-- Required work --
State how many lines in the items below contain the string "dimensions", counting only case-sensitive matches. Reply with the number alone.

═══ Given records ═══

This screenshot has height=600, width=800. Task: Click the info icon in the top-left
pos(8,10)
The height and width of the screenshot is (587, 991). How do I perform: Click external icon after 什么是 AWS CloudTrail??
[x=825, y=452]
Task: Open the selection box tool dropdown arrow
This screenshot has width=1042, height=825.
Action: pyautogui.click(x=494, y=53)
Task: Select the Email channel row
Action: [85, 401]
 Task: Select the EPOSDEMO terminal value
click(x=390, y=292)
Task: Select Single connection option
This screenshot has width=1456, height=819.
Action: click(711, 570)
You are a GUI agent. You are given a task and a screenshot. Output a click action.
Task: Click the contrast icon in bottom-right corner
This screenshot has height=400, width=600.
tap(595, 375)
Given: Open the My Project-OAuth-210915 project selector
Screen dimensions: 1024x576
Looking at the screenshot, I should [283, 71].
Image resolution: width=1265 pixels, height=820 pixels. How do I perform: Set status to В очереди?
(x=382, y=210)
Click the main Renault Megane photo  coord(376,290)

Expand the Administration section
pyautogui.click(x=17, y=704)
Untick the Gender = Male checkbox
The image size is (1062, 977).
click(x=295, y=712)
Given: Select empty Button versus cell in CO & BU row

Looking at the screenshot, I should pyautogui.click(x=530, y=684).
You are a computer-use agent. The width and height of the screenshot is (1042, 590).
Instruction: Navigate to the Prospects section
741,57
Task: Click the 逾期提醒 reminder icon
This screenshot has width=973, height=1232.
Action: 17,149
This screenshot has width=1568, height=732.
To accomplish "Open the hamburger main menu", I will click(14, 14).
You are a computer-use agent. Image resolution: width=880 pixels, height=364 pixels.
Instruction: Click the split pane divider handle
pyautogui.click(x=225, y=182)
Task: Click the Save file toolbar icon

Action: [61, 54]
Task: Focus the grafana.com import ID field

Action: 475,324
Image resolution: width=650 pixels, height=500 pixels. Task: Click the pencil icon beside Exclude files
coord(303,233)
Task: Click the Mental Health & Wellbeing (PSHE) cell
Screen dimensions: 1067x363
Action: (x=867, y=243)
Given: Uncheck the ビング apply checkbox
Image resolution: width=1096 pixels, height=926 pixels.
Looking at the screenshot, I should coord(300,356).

═══

-- Task answer --
2